Minibond di 1,5 milioni
La crescita di Goodeat
sarà sempre più green

La società del marianese Nicolò Caparra punta ad aprire sei locali con una trentina di assunzioni«. «Sviluppo sostenibile grazie al sostegno di UniCredit»

Cresce il progetto nella ristorazione di Nicolò Caparra, originario di Mariano Comense, e Marco Perego, di Giussano, giovani amici e soci, partiti da un’idea messa a fuoco durante un viaggio a New York.

Goodeat Italia, la società a cui fanno riferimento i brand Pokeria by Nima e Nima Sushi, ha emesso un minibond di 1,5 milioni di euro, sottoscritto interamente da UniCredit, con la garanzia di Mediocredito Centrale, attraverso il Fondo di Garanzia per le Pmi, gestito per conto del ministero dello Sviluppo Economico.Il prestito obbligazionario ha una durata quinquennale, di cui 12 mesi di preammortamento e ha lo scopo di sostenere i piani di crescita e di investimenti della società, oltre a incrementare la sostenibilità del business.

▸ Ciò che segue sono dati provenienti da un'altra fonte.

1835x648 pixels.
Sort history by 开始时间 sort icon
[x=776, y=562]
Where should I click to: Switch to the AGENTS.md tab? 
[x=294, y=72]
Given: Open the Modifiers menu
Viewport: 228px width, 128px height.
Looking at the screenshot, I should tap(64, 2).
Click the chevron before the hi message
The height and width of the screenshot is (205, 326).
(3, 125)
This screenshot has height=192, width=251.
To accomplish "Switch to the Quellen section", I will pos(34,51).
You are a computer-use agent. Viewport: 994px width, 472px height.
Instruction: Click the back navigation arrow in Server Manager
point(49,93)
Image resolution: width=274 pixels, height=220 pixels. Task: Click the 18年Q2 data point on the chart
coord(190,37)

L’azienda, sul mercato dal 2016, ha come focus una ristorazione che una clientela giovane e cool e attualmente controlla 28 ristoranti in 12 città (tra queste c’è anche Como) ed è in procinto di aprire altri sei nuovi punti vendita, di cui: due a Roma e Trieste e uno a Pompei e Firenze, che permetteranno l’assunzione e la stabilizzazione di circa trenta persone a supporto del piano di aperture. L’attenzione al sociale e alla sostenibilità è da sempre un punto distintivo di Goodeat, che ha da poco concluso l’iter di certificazione ESG con EcoVadis. Attraverso l’emissione del minibond, l’azienda intende attuare: un programma di utilizzo di packaging riciclabile esteso a tutti i marchi; un accordo di collaborazione fra il gruppo e Ogyre per la salvaguardia dei mari e le assunzioni.

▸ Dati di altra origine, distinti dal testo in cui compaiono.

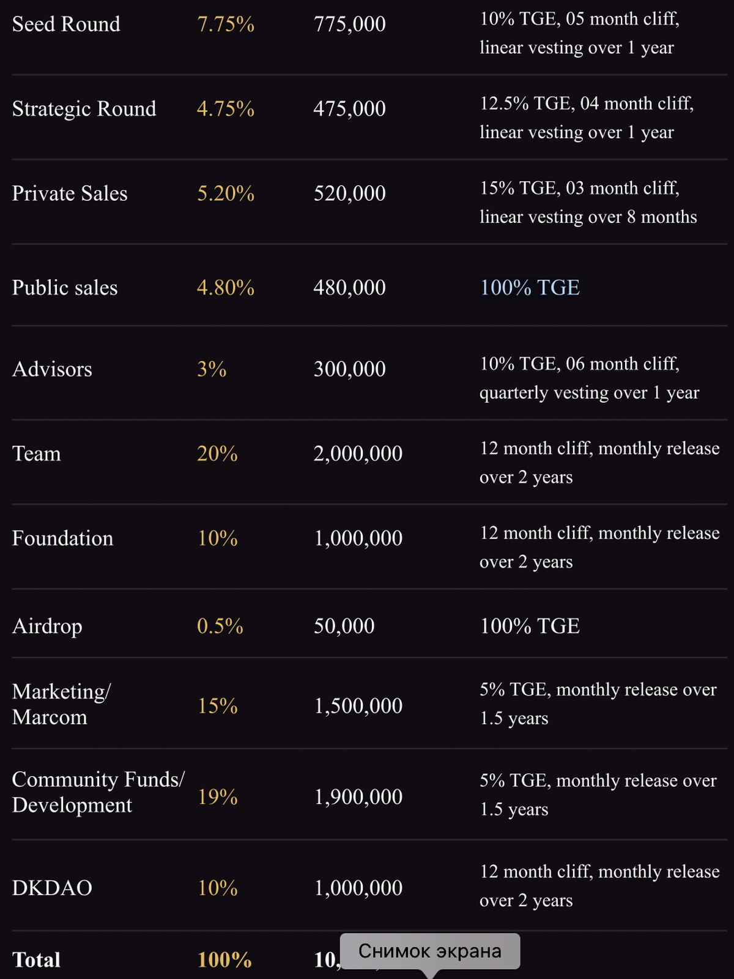Click the Marketing/Marcom row label
The height and width of the screenshot is (979, 734).
pyautogui.click(x=61, y=704)
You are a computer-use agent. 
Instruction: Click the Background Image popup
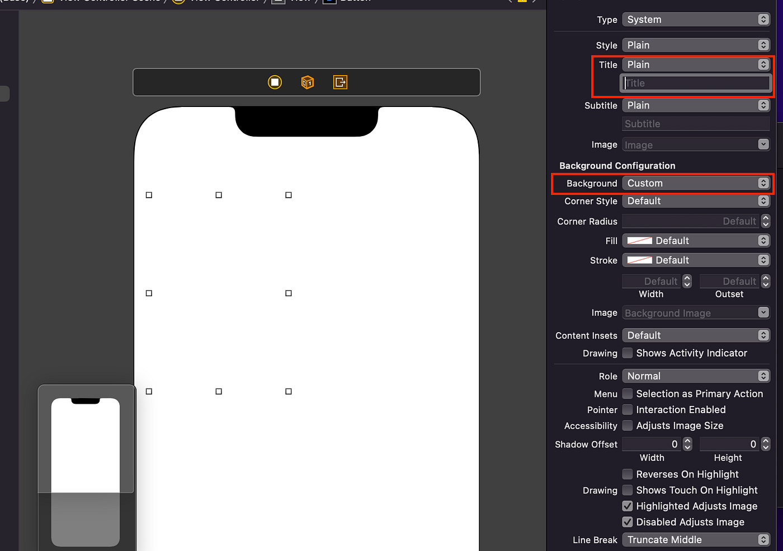click(696, 312)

«È una grande occasione per Goodeat - dice Nicolò Caparra, fondatore e amministratore delegato di Goodeat Italia - Dopo anni di lavoro alle spalle abbiamo optato per un’operazione strutturata grazie a UniCredit. Abbiamo deciso di partire da questa operazione di finanza strutturata in sinergia con il mondo bancario come nostro interlocutore».

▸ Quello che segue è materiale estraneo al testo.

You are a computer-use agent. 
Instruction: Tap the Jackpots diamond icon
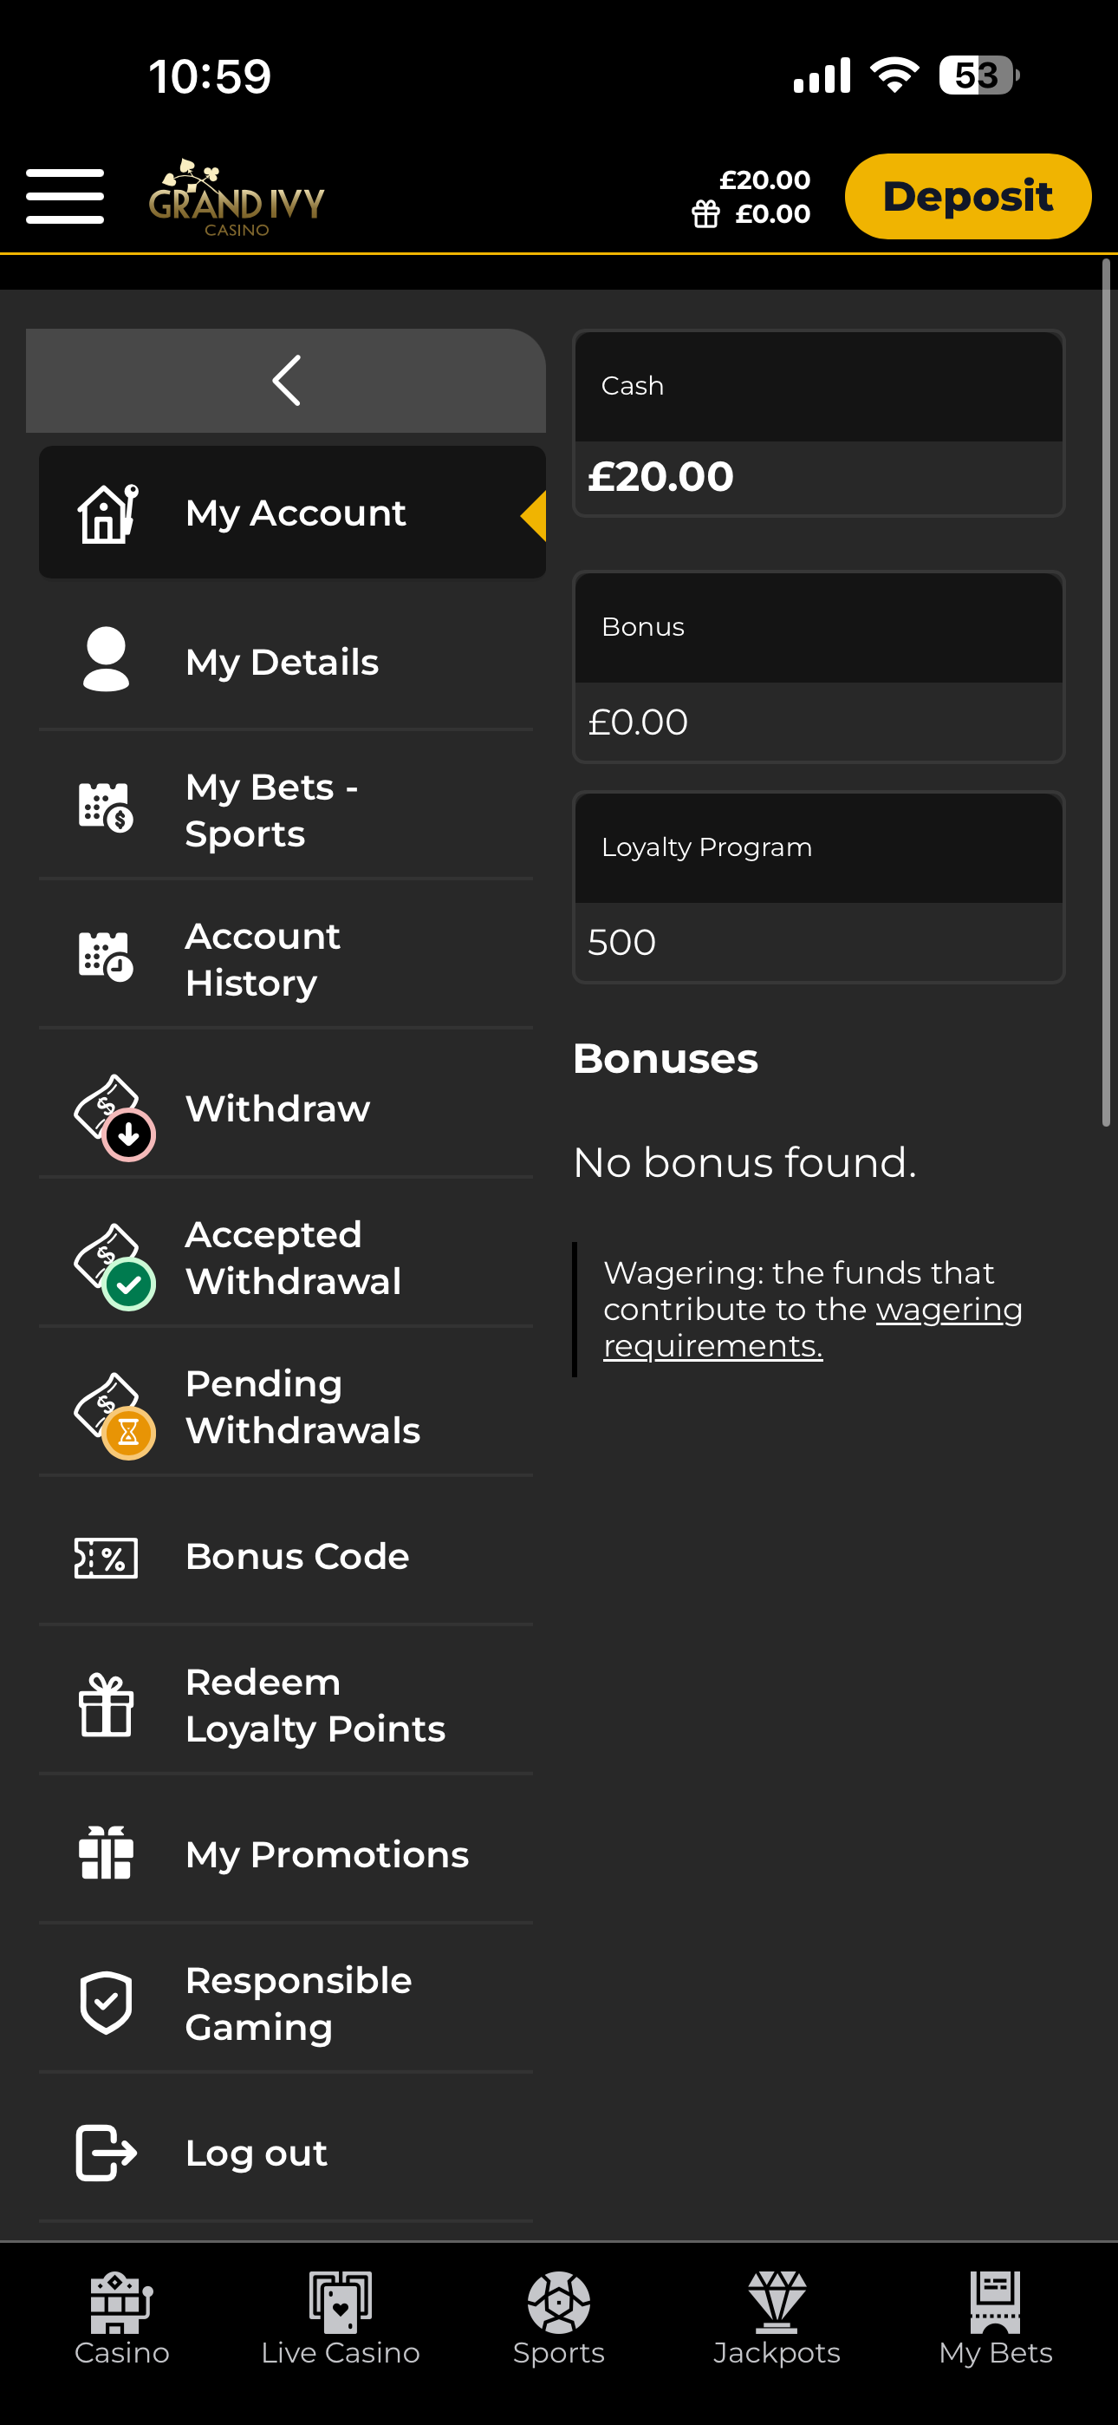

«Lo scopo è quello di sostenere i progetti ambiziosi della società e i relativi piani di crescita - continua Caparra - Intendiamo incrementare la sostenibilità del nostro business su più fronti, anche con un’attenzione particolare al nostro personale under 30. Stiamo raggiungendo, anno dopo anno, gli obiettivi che ci eravamo prefissati all’inizio: questo risultato è reso possibile non solo grazie alla nostra visione, ma anche all’impegno condiviso dai nostri collaboratori e al prezioso supporto di partner di alto livello. Avere UniCredit al nostro fianco ci rende orgogliosi e di nuove strategie da implementare. Siamo felici di aver colto questa opportunità, che ci consentirà di incrementare ulteriormente il piano aperture e migliorare la qualità della nostra azienda a livello di sostenibilità».

«Siamo molto fieri di sostenere una azienda innovativa come Goodeat e di aver strutturato e sottoscritto il prestito obbligazionario che sosterrà il loro piano di investimenti, sempre con un risvolto sostenibile - afferma Marco Bortoletti, Regional Manager Lombardia di UniCredit - Attraverso lo strumento del minibond, segmento in cui UniCredit è leader in Italia, mobilitiamo importanti risorse a favore delle Pmi lombarde, incoraggiando e agevolando la transizione del nostro sistema imprenditoriale verso forme alternative di finanziamento degli investimenti».